### TEXT EXCERPT ###

For TCG it is already handled in spapr_nmi() which ultimately branches
to guest's 0x200 vector. Even with KVM when KVM_CAP_PPC_FWNMI is not
enabled we branch to guest's 0x200 vector. Should TCG behave as if
KVM_CAP_PPC_FWNMI is not enabled?

> 
>> +{
>> +    struct RtasMCELog mc_log;
>> +    CPUPPCState *env = &cpu->env;
>> +    sPAPRMachineState *spapr = SPAPR_MACHINE(qdev_get_machine());
>> +    PowerPCCPUClass *pcc = POWERPC_CPU_GET_CLASS(cpu);
>> +    target_ulong msr = 0;
>> +
>> +    cpu_synchronize_state(CPU(cpu));
>> +
>> +    /*
>> +     * Properly set bits in MSR before we invoke the handler.

### DATASET EXTRACT ###

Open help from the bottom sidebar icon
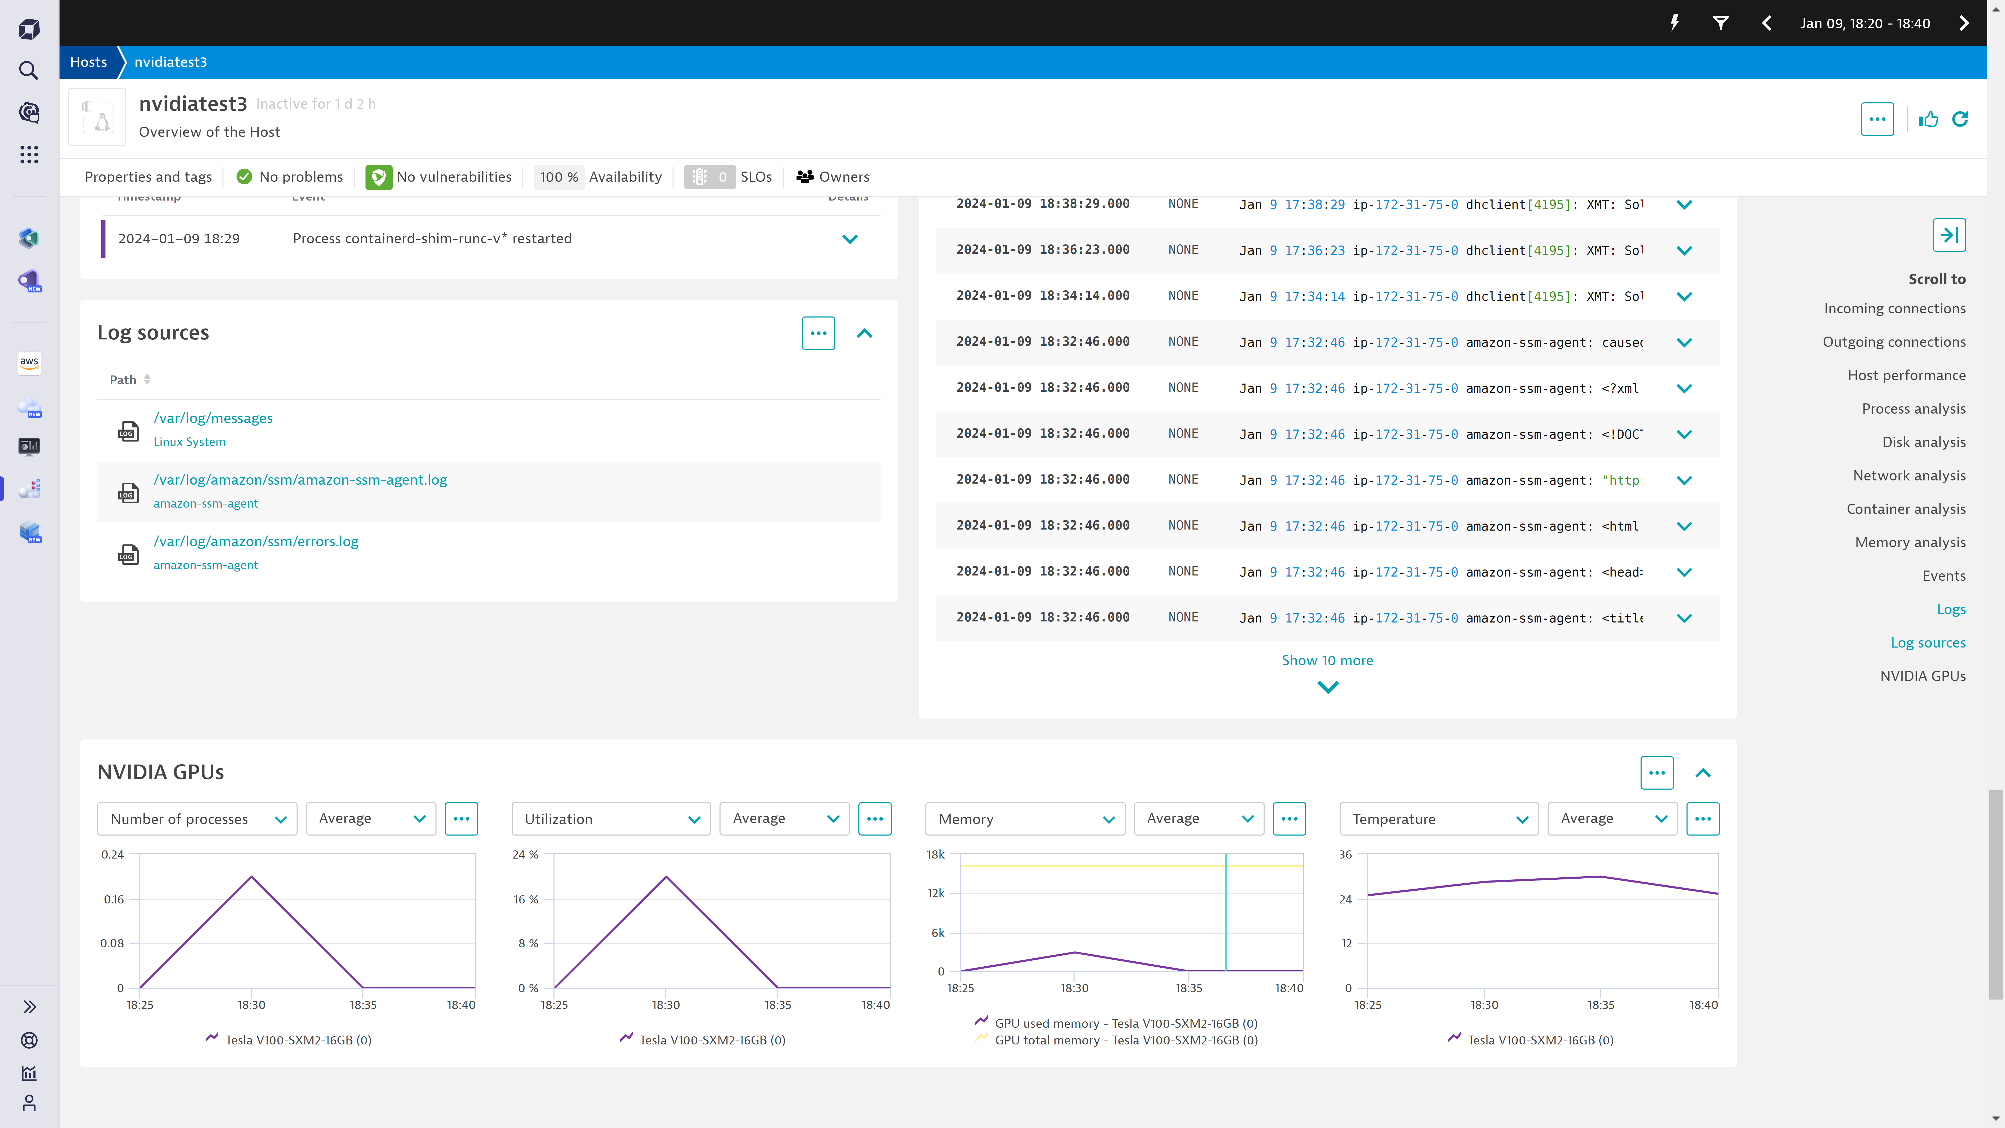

###

**LIST OF TASKS**:
1. List every local variable declared in the quoted function body of the FWNMI patch discussion.
2. In the FWNMI patch discussion, rewrite the stretch from "For TCG it is" through "is not enabled?", substituting "software emulation" for "TCG".
3. Write the next part of the FWNMI patch discussion, picking up after its last line.

**TASK-BY-TASK OUTPUTS**:
1. mc_log, env, spapr, pcc, msr

2.
For software emulation it is already handled in spapr_nmi() which ultimately branches
to guest's 0x200 vector. Even with KVM when KVM_CAP_PPC_FWNMI is not
enabled we branch to guest's 0x200 vector. Should software emulation behave as if
KVM_CAP_PPC_FWNMI is not enabled?

3.
>> +     * SRR0/1, DAR and DSISR are properly set by KVM
>> +     */
>> +    if (!(*pcc->interrupts_big_endian)(cpu)) {
>> +        msr |= (1ULL << MSR_LE);
>> +    }
>> +
>> +    if (env->msr && (1ULL << MSR_SF)) {
>> +        msr |= (1ULL << MSR_SF);
>> +    }
>> +
>> +    msr |= (1ULL << MSR_ME);
>> +    env->msr = msr;
>> +
>> +    if (!spapr->guest_machine_check_addr) {
>> +        /*
>> +         * If OS has not registered with "ibm,nmi-register"
>> +         * jump to 0x200
>> +         */
>> +        env->nip = 0x200;
>> +        return 0;
>> +    }
>> +
>> +    while (spapr->mc_in_progress) {
>> +        /*
>> +         * Check whether the same CPU got machine check error
>> +         * while still handling the mc error (i.e., before
>> +         * that CPU called "ibm,nmi-interlock"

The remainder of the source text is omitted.